> **Task**
Reproduce word for word the rows below, from the line containing "You are a computer-use" through the end of the rows, both ends included, and leave the pictures out.

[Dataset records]

..........

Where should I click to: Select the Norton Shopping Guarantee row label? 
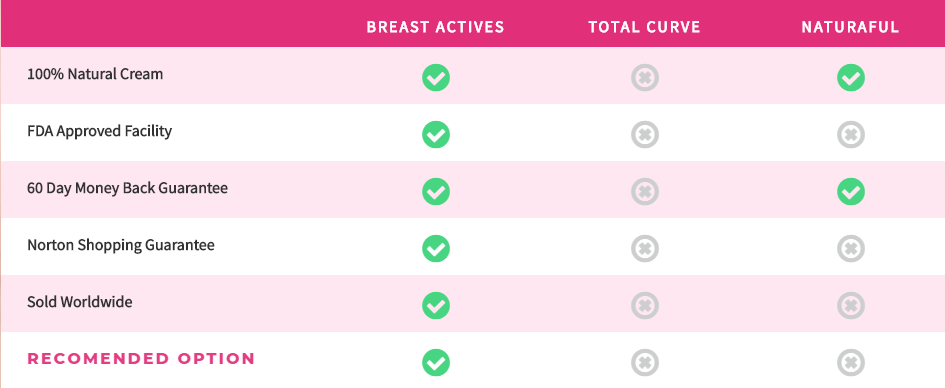[121, 245]
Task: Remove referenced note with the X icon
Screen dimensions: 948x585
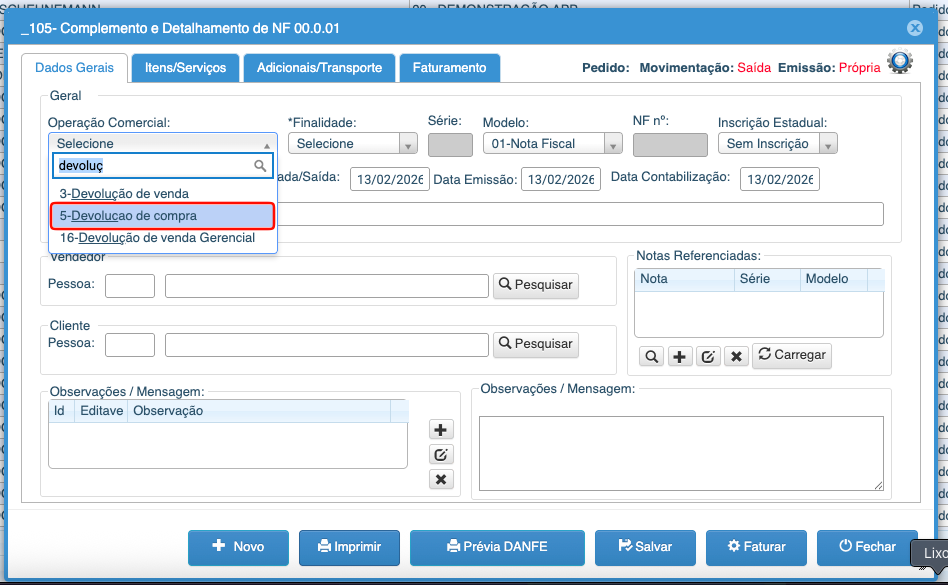Action: tap(736, 356)
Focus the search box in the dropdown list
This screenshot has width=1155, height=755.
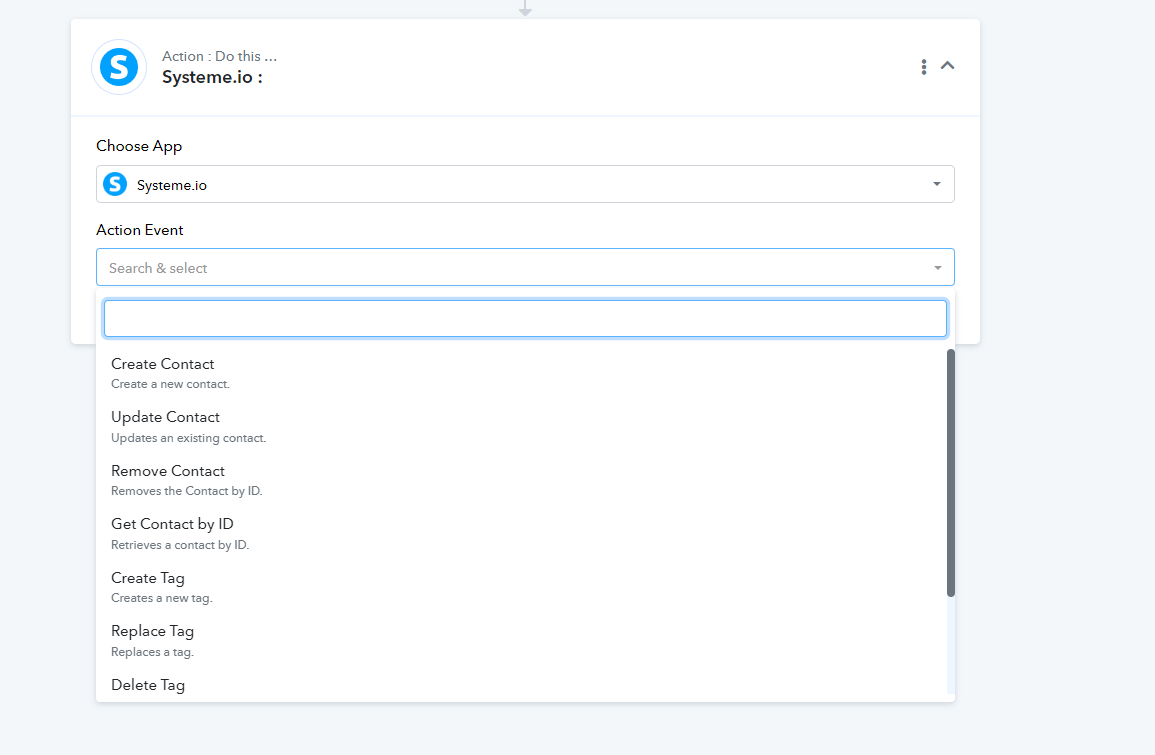coord(525,319)
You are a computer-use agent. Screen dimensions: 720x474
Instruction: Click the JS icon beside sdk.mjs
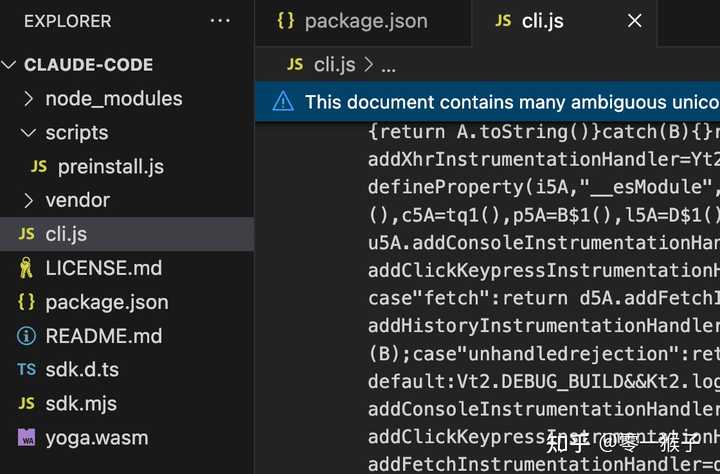[x=26, y=404]
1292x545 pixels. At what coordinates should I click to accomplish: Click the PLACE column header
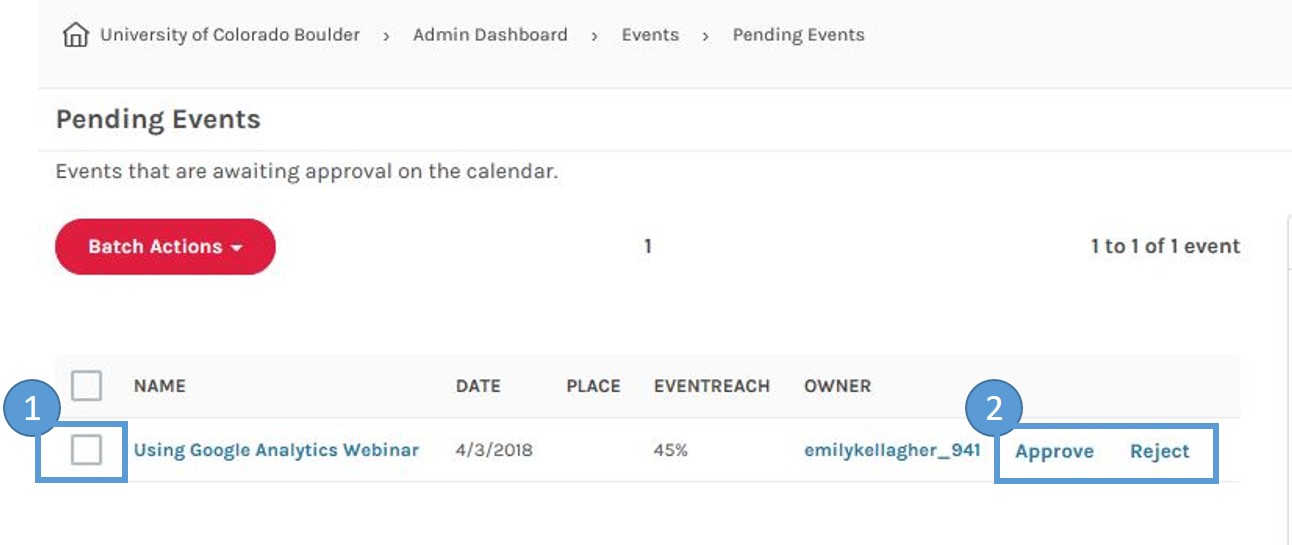point(593,386)
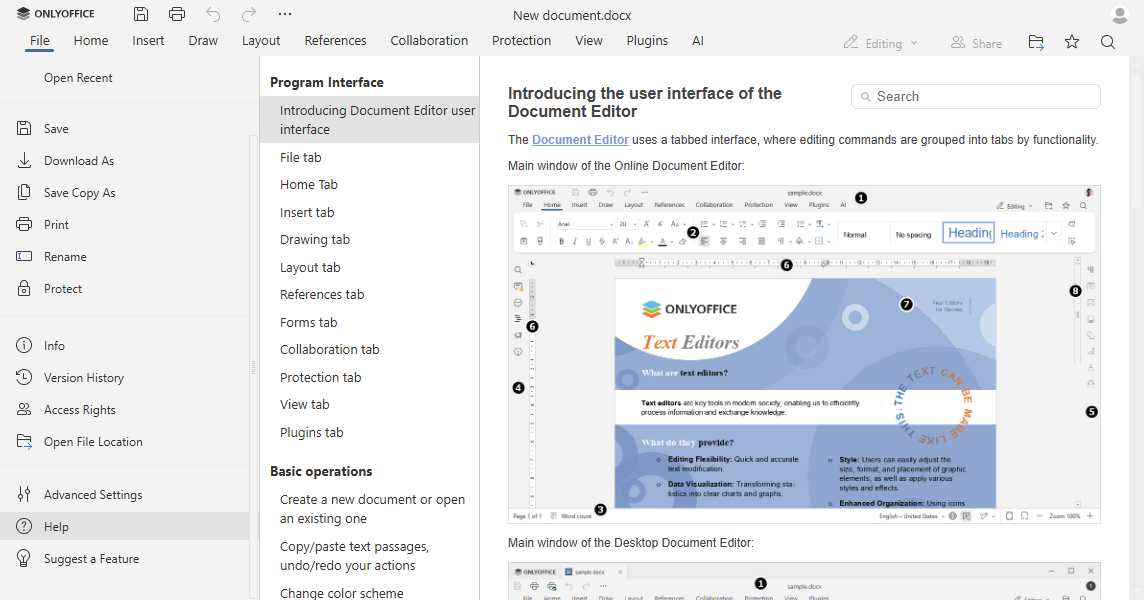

..........

> **The result**
You are a computer-use agent. Screen dimensions: 720x474
Instruction: Click the JS icon beside sdk.mjs
[x=26, y=404]
1292x545 pixels. At what coordinates should I click to accomplish: Click the PLACE column header
point(593,386)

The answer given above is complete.